CALIFORNIA'S PREMIER BIRD SITE!
THICK-KNEES: August 2005, near Rutland, UK
The Thick-knees family of birds is plentiful in parts of Africa. The most northern-ranging of the family is the Stone Curlew, found most abundantly in Spain, Turkey, Italy and southern Russia. The small breeding population in England seems reluctant in its annual migrations, leaving only in October, returning to nesting grounds in March.
The Stone Curlew is about the size of an oystercatcher. They're not very secretive ground-nesters, but they are well-camouflaged unless they move and their yellow legs become conspicuous. The bird is a mottled white and dusty brown, making it disappear amid the grass tufts, rocks and barren sand of its almost barren habitat. This Curlew's shaped like a Willet, on it's buttery-yellow legs, it's found in sandy and open areas. In England this means it nests in open areas that are not fit for crop raising and given over to sheep or just land that is not useful for agriculture. These are also areas where there is usually hunting and thus local gamekeepers control the fox population, letting the Curlews breed more successfully. Stoat and other open-land predators would not be a match for an angry adult Stone Curlew.

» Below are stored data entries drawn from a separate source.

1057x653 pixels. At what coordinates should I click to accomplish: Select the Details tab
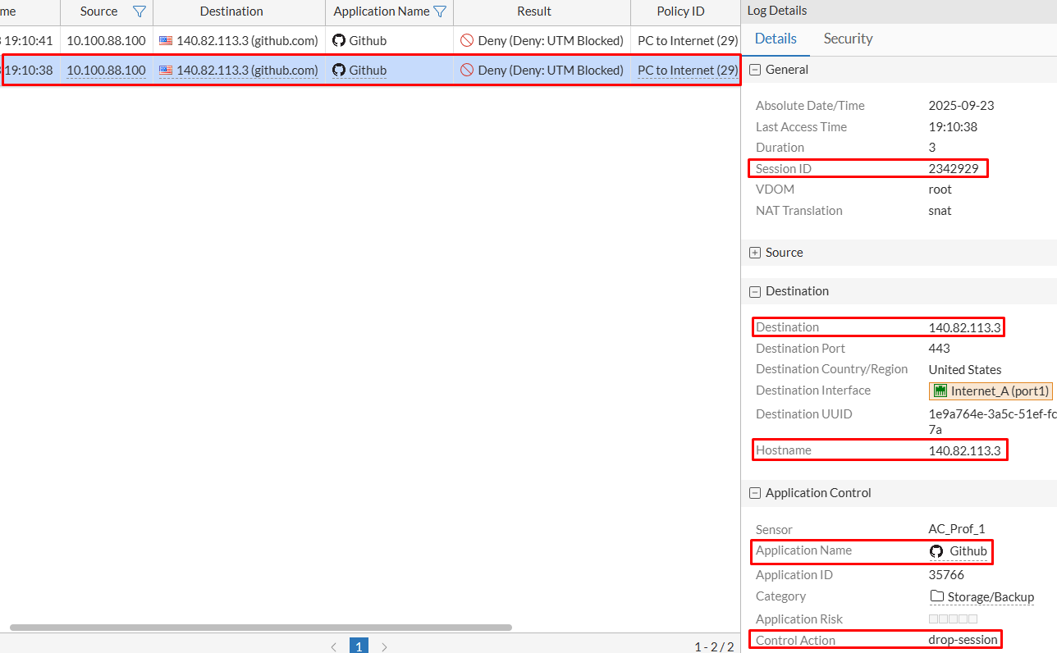coord(775,39)

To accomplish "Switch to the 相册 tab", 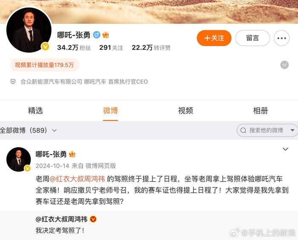I will (x=261, y=110).
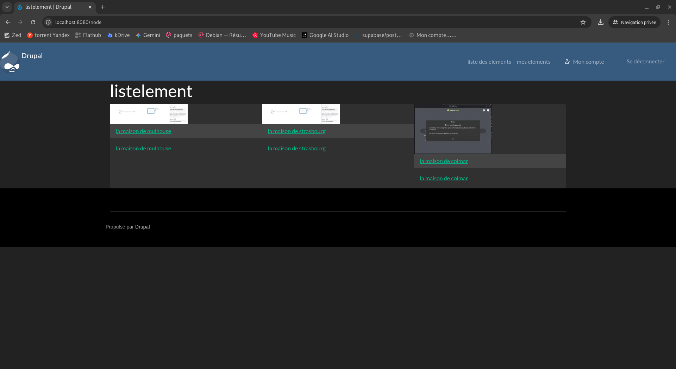Viewport: 676px width, 369px height.
Task: Open the browser three-dot menu
Action: (668, 22)
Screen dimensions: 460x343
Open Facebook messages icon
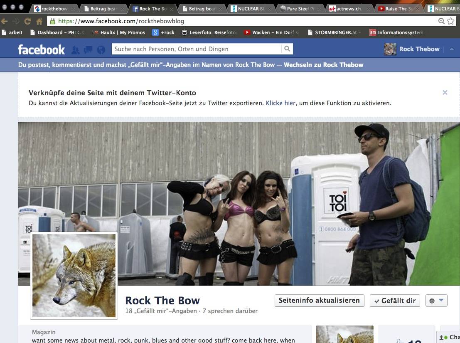pos(88,50)
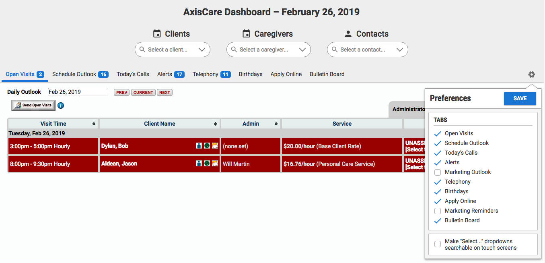
Task: Click the NEXT date navigation button
Action: coord(165,92)
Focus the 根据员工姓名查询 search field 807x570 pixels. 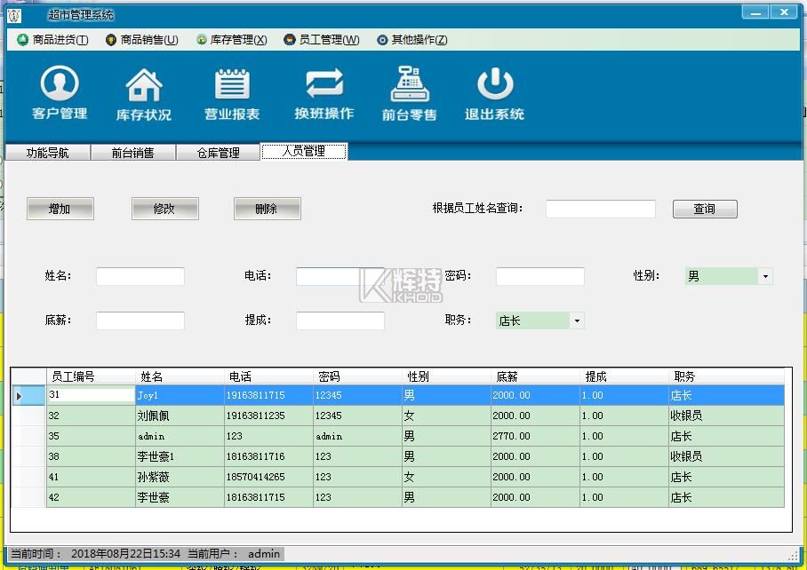600,209
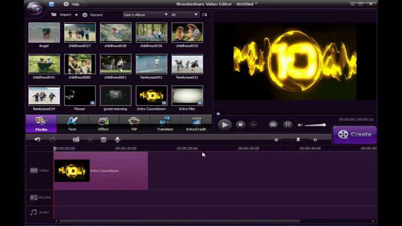Click the Create button

click(354, 134)
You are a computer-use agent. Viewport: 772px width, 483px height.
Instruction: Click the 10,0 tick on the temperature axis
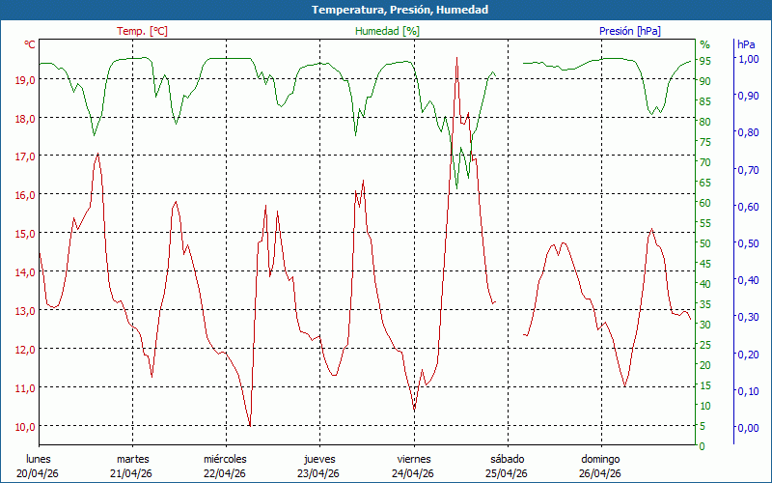pos(25,426)
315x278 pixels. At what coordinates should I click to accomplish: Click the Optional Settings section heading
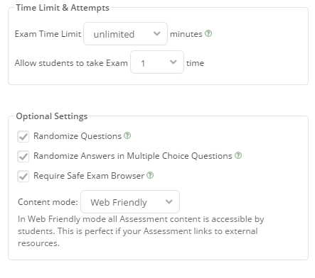click(52, 116)
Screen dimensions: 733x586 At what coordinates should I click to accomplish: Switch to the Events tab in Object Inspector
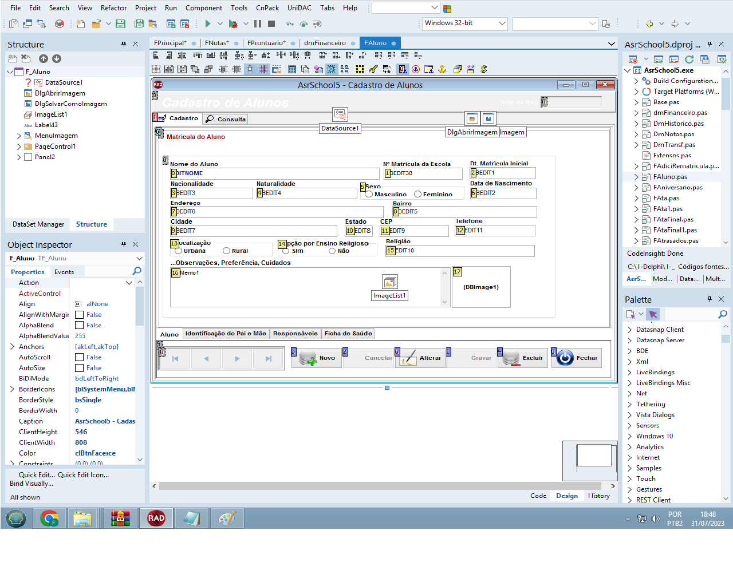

The first time I saw a Stone Curlew was at Weeting Heath in Suffolk. The tourist guide to wildlife for the region states blandly that this is the best place for seeing Stone Curlew. It is what Weeting Heath is famous for. And there we looked, along with several other birders, and there we did see exactly one Stone Curlew. We also later had fine views of a Woodlark, another hard to find bird in England, feeding young on its ground nest. Two lifers, a good day.
The Weeting Heath Curlew was about 200 yards away, still for awhile, then broke cover and walked about cautiously. Checking perhaps for edible beetles as the Curlew is a carnivore.
Months later I saw a second Stone Curlew. This time on Lesvos in Greece. This one was on a flat, dusty, salt pan near Kalloni Bay. Perhaps the birder spotting it had been expecting Crested Lark, Short-toed Lark, even some Pratincole. But this morning there were fifty birders from across northern Europe, buses and vans parked along the roadside. We were staring through scopes across the sere plants, the drifted salt and sand piles, and there it was: the head of a Stone Curlew, sticking above the surface. There was the bright yellow iris with the tiny black pupil in the rounded skull, behind the stout pointed black beak. It was simply the head of the Stone Curlew, the only Stone Curlew we fifty humans could see from the road outside the fenced wasteland.
We stared. The bird seems to stare back. The soft tan outline around the eye, the dark line just below it, the stare--all made the bird look worried, perhaps hungover.
"Wow, what a bird."
Then back in the bus and off to find the Scops' Owl.
This past weekend I went for the second consecutive year to the Bird Fair in Rutland northwest of London. Representatives of bird tour companies from all over were there with booths. Bird artists, optics companies, booth dealers, sellers of bird paraphenalia, birders' clothing, digital cameras of all types and prices, bird sculptures, bird lectures and video shows, bird audio and video vendors, food and drink...and people pushing birding sites from America to Uganda. I did not see any from Zanzibar or Vietnam, alphabet now stops at Uganda. From California was the inimitable Debbie Shearwater.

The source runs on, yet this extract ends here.